A UNIQUE PRACTICE-ORIENTED INTRODUCTION TO PHYSICAL PHARMACY
Applied Physical Pharmacy explores the fundamental physicochemical properties and processes important for understanding how drugs are transformed into usable and stable drug products that release their drug upon administration, and for understanding the different processes that the released drug may encounter on its way to its pharmacological target prior to being eliminated by the body.

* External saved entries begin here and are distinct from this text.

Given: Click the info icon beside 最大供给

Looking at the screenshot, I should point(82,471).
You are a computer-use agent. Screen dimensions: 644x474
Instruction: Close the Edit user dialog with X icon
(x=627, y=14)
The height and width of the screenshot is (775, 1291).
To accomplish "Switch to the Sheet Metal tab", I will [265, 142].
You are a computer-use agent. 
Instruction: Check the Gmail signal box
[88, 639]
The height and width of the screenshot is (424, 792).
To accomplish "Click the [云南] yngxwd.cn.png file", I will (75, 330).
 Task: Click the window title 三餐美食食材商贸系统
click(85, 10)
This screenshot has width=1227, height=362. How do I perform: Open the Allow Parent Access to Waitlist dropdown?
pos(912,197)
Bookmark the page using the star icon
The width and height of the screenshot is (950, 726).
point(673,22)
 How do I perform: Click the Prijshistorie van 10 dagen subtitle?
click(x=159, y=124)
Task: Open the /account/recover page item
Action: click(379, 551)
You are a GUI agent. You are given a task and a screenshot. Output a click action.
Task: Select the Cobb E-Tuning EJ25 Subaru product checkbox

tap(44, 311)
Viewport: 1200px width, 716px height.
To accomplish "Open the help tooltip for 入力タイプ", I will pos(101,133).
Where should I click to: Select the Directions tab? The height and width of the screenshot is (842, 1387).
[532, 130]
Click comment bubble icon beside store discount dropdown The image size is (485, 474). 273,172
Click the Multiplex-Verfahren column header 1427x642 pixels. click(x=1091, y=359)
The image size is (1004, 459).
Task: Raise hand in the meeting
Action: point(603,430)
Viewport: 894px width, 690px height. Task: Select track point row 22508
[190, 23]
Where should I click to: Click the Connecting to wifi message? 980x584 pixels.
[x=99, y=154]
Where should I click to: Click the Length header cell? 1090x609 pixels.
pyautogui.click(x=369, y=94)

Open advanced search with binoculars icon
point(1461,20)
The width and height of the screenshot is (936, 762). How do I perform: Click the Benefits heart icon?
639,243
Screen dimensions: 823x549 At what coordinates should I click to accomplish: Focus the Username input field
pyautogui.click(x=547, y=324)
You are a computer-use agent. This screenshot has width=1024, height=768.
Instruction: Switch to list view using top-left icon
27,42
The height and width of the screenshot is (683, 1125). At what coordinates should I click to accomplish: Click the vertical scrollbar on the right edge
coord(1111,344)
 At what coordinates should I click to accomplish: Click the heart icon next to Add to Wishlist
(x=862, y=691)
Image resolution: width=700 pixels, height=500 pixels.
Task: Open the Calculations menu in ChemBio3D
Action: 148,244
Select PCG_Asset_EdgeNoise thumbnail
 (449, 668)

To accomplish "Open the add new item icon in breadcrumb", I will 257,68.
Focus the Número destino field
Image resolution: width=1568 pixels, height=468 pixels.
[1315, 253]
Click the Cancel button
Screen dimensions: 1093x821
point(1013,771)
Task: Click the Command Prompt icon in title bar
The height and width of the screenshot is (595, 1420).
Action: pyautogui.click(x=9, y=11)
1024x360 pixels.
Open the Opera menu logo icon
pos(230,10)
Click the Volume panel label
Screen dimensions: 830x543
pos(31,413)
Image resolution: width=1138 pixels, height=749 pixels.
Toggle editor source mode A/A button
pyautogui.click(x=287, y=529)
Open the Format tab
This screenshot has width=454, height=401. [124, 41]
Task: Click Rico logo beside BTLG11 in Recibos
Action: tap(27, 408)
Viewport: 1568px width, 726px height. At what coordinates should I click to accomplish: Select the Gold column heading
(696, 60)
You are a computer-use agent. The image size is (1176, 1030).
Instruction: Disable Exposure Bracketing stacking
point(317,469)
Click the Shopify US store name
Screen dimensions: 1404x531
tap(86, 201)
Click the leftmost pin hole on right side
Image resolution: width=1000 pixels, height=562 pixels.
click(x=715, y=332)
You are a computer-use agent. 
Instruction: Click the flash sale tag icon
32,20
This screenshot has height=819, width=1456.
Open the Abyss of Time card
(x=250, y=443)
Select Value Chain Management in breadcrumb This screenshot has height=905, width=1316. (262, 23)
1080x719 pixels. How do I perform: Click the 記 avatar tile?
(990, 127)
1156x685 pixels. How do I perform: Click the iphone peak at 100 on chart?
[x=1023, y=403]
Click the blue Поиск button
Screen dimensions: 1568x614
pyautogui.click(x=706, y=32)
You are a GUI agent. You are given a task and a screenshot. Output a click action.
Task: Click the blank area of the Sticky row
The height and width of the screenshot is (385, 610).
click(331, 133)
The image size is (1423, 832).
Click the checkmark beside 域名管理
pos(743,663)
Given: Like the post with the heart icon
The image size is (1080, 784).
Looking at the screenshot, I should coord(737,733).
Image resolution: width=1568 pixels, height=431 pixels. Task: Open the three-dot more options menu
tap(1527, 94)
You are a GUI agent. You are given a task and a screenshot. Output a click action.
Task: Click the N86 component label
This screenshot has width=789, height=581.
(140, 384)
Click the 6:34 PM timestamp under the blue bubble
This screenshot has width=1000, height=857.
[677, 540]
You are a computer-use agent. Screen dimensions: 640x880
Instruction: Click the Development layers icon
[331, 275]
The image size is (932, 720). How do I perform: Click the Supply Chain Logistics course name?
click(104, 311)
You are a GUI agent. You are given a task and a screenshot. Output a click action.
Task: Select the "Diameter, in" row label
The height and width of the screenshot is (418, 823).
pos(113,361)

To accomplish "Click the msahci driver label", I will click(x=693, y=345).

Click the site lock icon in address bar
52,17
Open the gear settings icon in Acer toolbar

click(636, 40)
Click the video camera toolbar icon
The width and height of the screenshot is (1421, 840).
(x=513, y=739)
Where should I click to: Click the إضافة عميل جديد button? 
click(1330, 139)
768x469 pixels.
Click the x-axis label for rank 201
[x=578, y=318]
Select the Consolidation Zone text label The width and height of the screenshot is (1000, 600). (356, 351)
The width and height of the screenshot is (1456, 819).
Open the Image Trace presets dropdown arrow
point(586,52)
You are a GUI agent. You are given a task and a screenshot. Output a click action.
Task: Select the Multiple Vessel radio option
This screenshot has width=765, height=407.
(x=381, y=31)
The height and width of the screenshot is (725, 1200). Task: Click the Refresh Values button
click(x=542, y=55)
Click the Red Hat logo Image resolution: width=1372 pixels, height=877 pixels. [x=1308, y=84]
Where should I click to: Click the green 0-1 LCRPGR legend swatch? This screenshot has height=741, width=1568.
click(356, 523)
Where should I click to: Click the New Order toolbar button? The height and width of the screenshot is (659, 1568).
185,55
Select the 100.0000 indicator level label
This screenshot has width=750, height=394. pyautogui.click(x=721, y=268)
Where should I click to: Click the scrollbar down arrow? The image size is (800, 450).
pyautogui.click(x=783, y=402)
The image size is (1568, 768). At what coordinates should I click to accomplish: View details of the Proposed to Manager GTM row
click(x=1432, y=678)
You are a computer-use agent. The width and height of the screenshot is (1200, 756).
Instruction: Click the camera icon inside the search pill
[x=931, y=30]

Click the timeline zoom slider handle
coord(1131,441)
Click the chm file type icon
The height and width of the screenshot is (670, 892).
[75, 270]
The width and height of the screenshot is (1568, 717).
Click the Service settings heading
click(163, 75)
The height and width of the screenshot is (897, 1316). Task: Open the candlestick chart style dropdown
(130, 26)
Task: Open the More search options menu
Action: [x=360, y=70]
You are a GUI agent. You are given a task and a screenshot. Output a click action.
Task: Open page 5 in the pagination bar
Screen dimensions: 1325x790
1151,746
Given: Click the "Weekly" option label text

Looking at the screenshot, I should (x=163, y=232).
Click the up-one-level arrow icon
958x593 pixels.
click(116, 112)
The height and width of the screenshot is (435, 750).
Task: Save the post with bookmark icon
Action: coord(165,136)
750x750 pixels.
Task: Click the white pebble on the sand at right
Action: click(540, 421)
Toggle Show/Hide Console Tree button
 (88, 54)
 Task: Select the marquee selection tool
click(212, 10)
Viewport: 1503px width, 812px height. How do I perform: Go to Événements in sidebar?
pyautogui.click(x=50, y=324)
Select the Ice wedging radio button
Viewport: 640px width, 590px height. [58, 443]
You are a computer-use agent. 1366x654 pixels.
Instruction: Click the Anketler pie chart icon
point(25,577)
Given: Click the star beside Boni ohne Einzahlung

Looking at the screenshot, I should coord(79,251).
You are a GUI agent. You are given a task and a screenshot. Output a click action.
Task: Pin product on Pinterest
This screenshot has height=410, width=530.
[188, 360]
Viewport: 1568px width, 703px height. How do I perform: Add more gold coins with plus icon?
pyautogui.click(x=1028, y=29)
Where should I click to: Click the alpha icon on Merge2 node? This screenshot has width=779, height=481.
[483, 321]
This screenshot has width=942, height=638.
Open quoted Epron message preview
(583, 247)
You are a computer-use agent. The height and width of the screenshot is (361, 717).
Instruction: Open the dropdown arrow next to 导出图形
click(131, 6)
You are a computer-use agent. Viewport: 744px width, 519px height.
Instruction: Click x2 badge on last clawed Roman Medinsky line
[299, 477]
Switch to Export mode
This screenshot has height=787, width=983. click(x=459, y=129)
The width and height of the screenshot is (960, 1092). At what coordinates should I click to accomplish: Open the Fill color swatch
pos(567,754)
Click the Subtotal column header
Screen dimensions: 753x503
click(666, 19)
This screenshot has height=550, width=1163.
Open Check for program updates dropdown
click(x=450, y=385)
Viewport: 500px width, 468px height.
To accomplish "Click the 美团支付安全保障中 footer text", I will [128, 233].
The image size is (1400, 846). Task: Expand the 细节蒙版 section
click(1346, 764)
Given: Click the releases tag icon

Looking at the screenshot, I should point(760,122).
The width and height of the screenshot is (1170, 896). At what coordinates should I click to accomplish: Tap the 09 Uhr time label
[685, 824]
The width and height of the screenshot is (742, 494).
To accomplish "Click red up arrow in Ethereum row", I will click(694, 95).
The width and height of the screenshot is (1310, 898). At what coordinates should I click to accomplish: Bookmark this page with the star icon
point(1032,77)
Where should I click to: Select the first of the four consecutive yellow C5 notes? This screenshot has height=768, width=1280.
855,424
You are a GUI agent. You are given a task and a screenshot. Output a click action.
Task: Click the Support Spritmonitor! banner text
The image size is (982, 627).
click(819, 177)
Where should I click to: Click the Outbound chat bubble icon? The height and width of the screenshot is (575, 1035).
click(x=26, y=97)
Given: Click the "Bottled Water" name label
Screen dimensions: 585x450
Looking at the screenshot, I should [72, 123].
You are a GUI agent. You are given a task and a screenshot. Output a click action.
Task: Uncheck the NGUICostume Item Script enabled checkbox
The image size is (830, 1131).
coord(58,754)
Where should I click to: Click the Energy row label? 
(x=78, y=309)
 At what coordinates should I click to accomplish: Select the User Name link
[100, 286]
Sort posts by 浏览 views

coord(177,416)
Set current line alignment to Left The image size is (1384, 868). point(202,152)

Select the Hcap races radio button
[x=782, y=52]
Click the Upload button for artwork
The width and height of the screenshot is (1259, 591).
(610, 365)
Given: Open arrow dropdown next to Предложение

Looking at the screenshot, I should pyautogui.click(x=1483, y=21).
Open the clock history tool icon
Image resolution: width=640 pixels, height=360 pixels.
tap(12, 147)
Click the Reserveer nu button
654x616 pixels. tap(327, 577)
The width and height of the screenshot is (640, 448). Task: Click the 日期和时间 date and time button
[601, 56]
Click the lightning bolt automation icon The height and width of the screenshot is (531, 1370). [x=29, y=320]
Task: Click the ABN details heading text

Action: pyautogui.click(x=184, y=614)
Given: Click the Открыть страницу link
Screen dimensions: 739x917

Applied Physical Pharmacy begins with a review of key biopharmaceutics concepts of drug liberation, absorption, distribution, metabolism, and excretion. These concepts, which describe the fate of the drug in the body, set the framework for subsequent chapters that describe physicochemical properties and processes such as states of matter, solutions, ionization, dissolution and partitioning, mass transport, complexation, and protein binding. Concepts in these chapters are important for not only understanding a drug's fate in the body, but also for providing a scientific basis for rational drug formulation and usage. Other physical pharmacy topics important to drug formulation are discussed in the chapters that follow, which describe dispersed systems, rheology, and interfacial phenomena. The book concludes with an overview of the principles of kinetics that are essential to understanding the rates at which many of the processes discussed in previous chapters occur.
To facilitate learning, chapters are enhanced by Learning Objectives, Key Points, Problems, and Clinical Questions. To make the book as relevant to real-world practice as possible, this edition includes an increased number of clinical examples and applications.